» **PROBLEM DETAILS**
Can you update all the entries below by replacing "pixels" with "px" wherever it occurs, keeping everything else the same and leaving the pictures out?

» **SUPPLIED RECORDS**
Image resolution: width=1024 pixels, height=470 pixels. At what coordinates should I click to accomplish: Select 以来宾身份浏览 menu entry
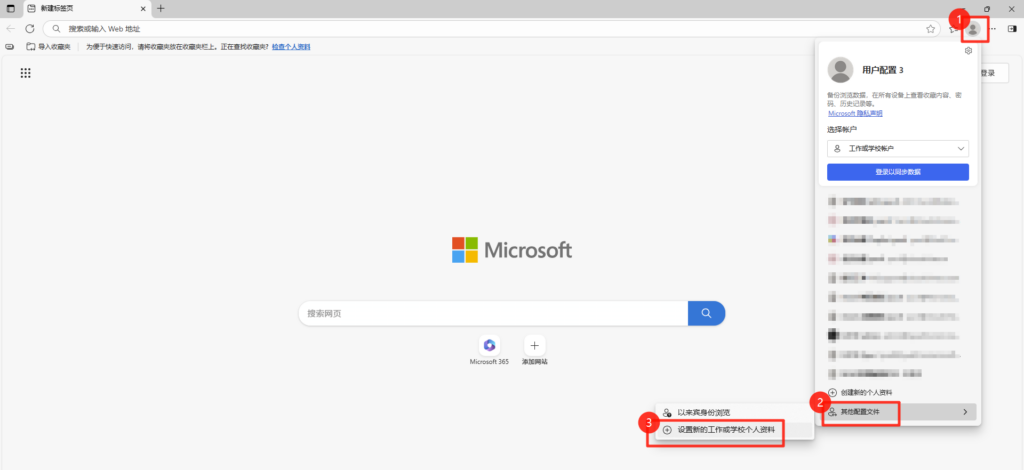pyautogui.click(x=704, y=412)
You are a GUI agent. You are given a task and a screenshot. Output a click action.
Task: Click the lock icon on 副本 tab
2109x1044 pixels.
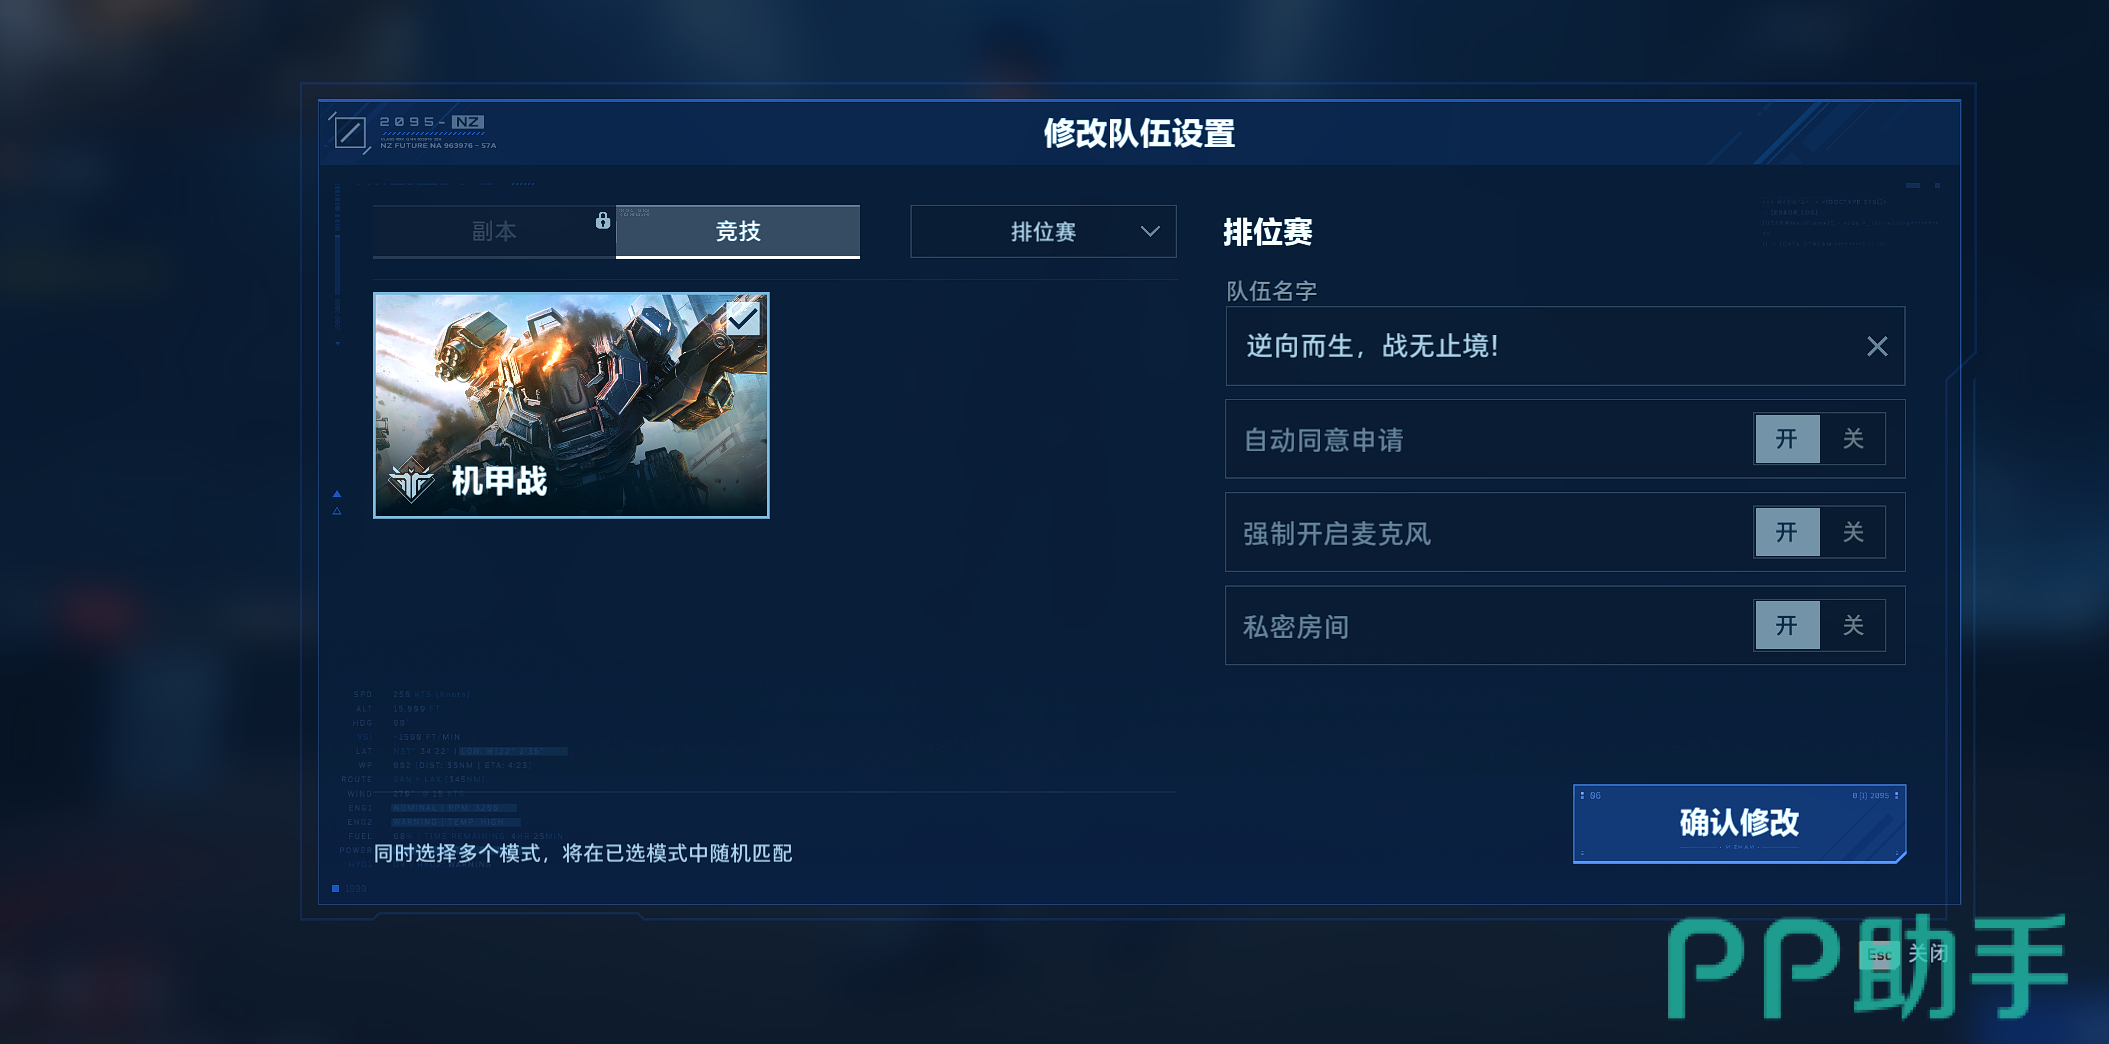coord(603,221)
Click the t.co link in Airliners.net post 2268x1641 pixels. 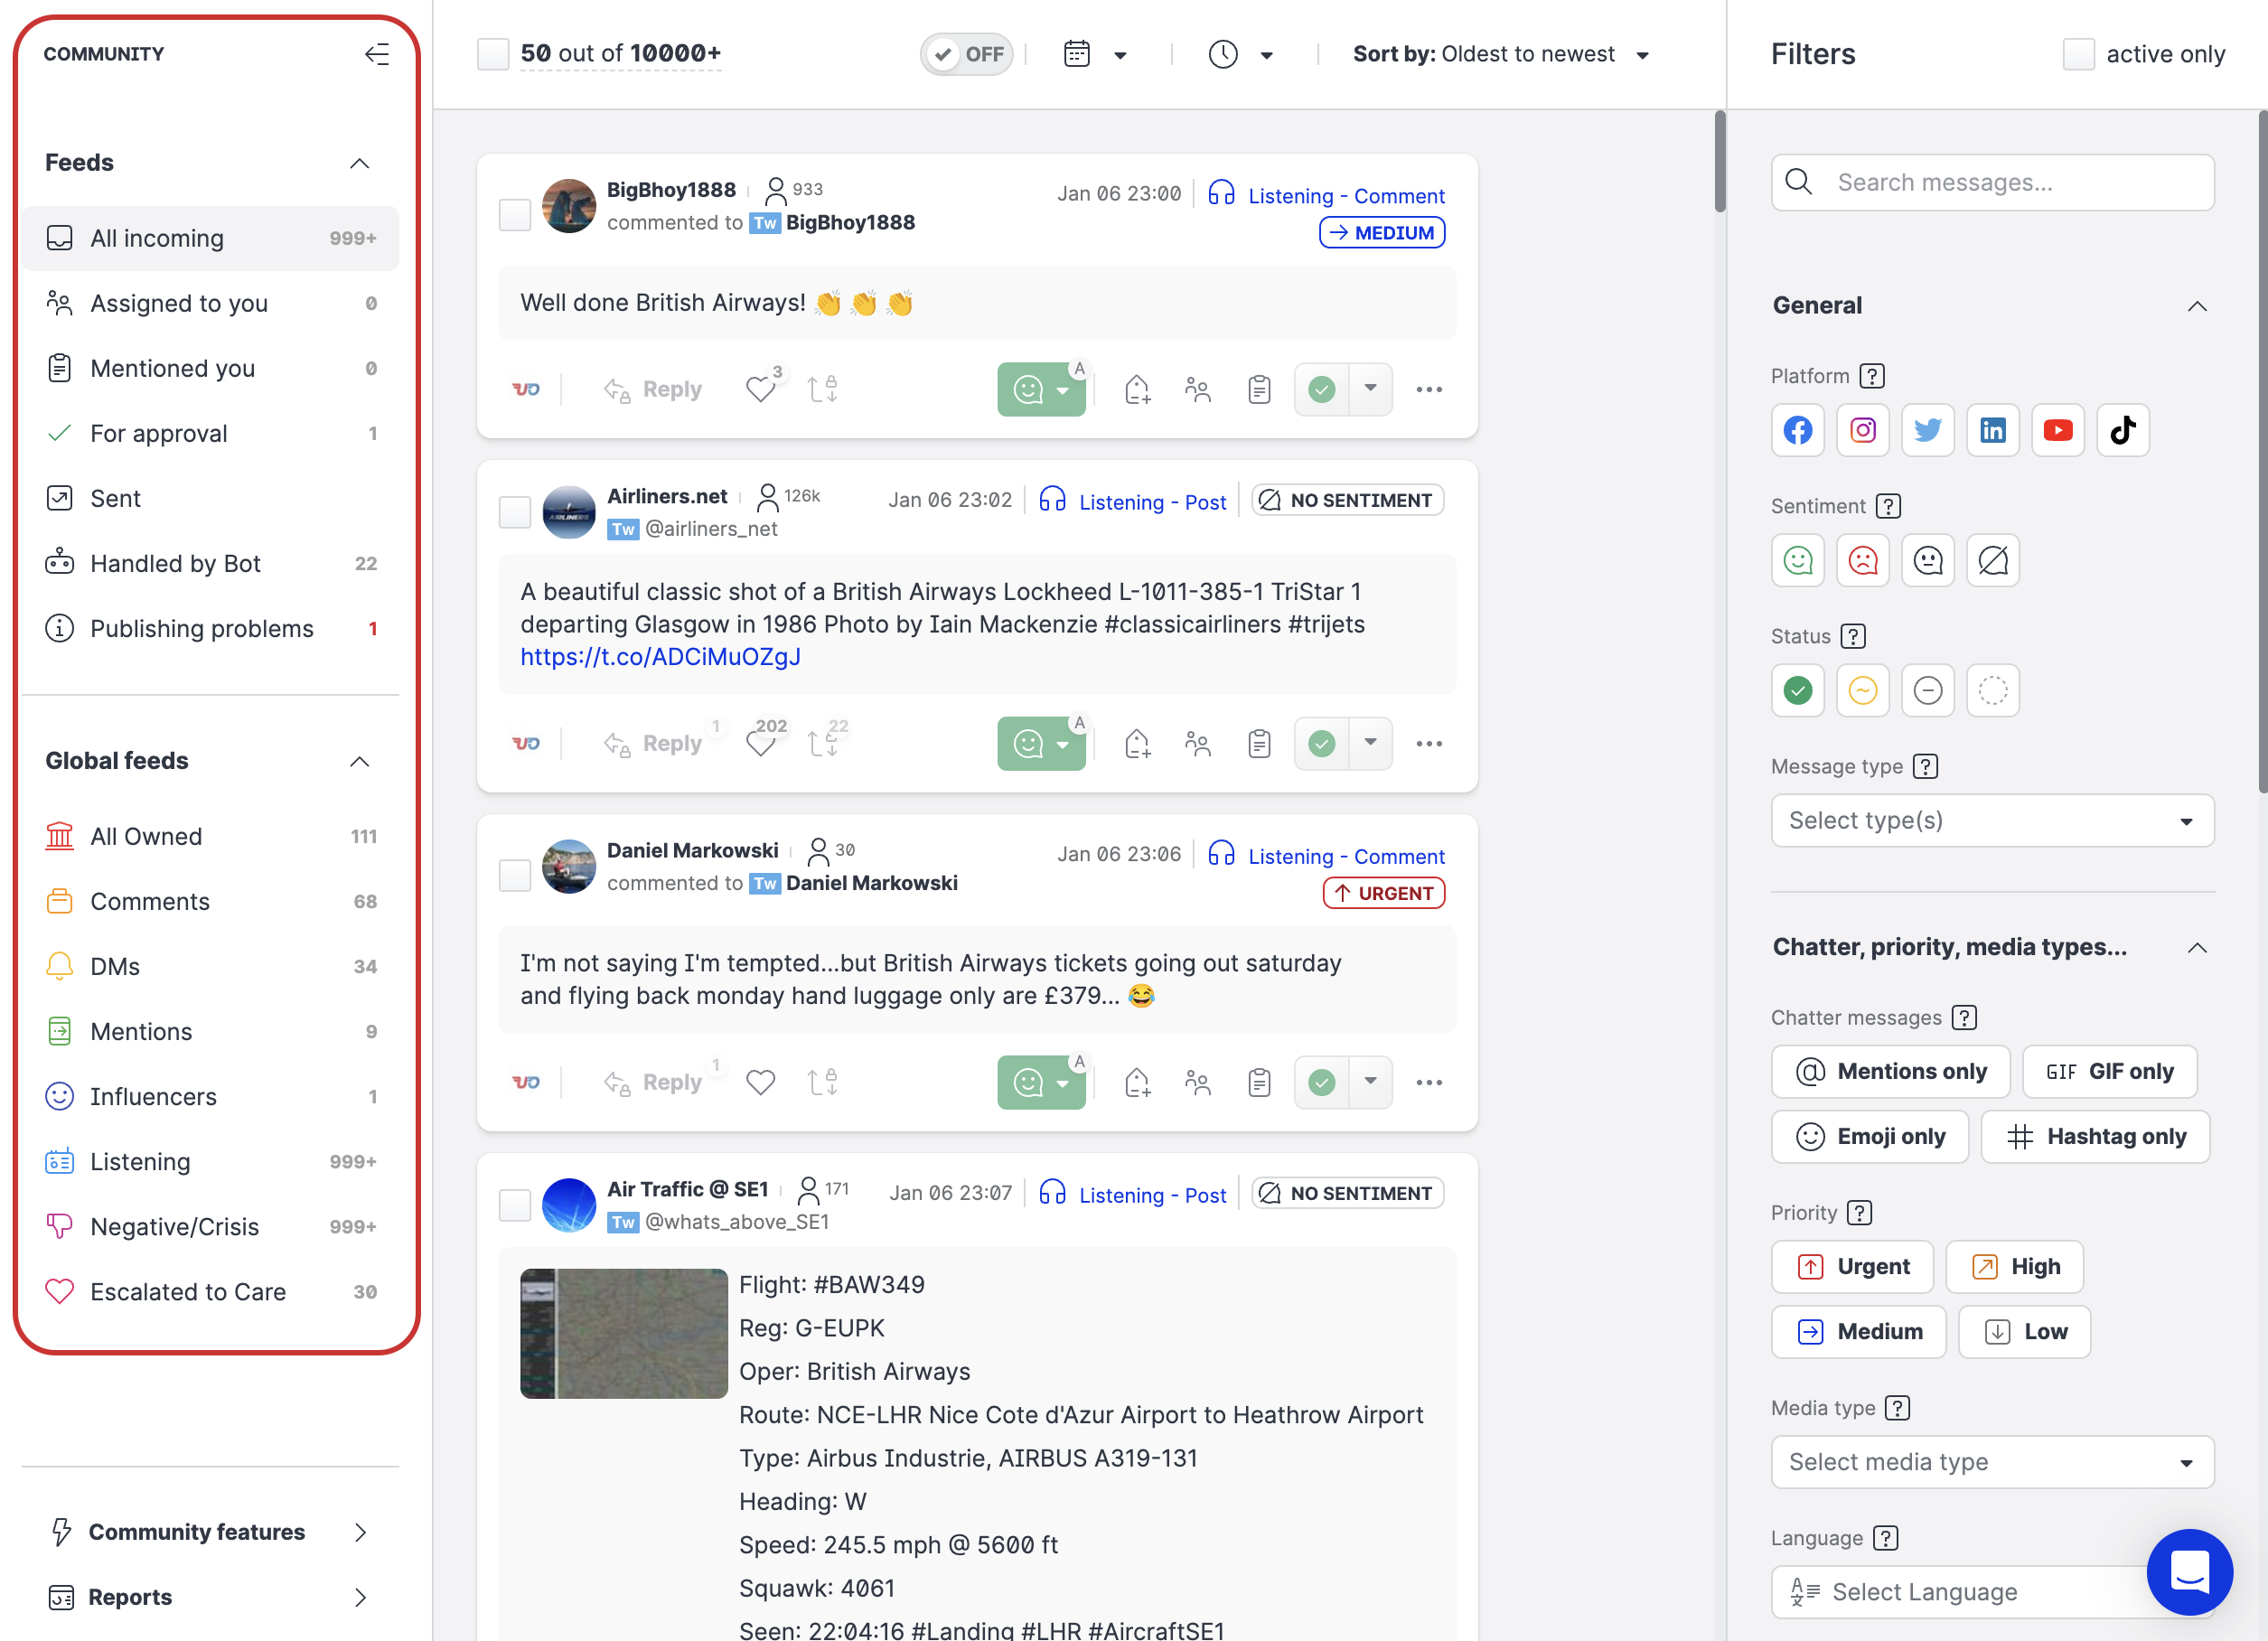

» **TASK ANSWER**
Image resolution: width=1024 px, height=470 px. At what coordinates should I click to accomplish: Select 以来宾身份浏览 menu entry
pyautogui.click(x=704, y=412)
You are a GUI agent. You are given a task and a screenshot. Output a click action.
Task: Click the lock icon on 副本 tab
2109x1044 px.
coord(603,221)
Click the t.co link in Airliners.net post 2268x1641 px. 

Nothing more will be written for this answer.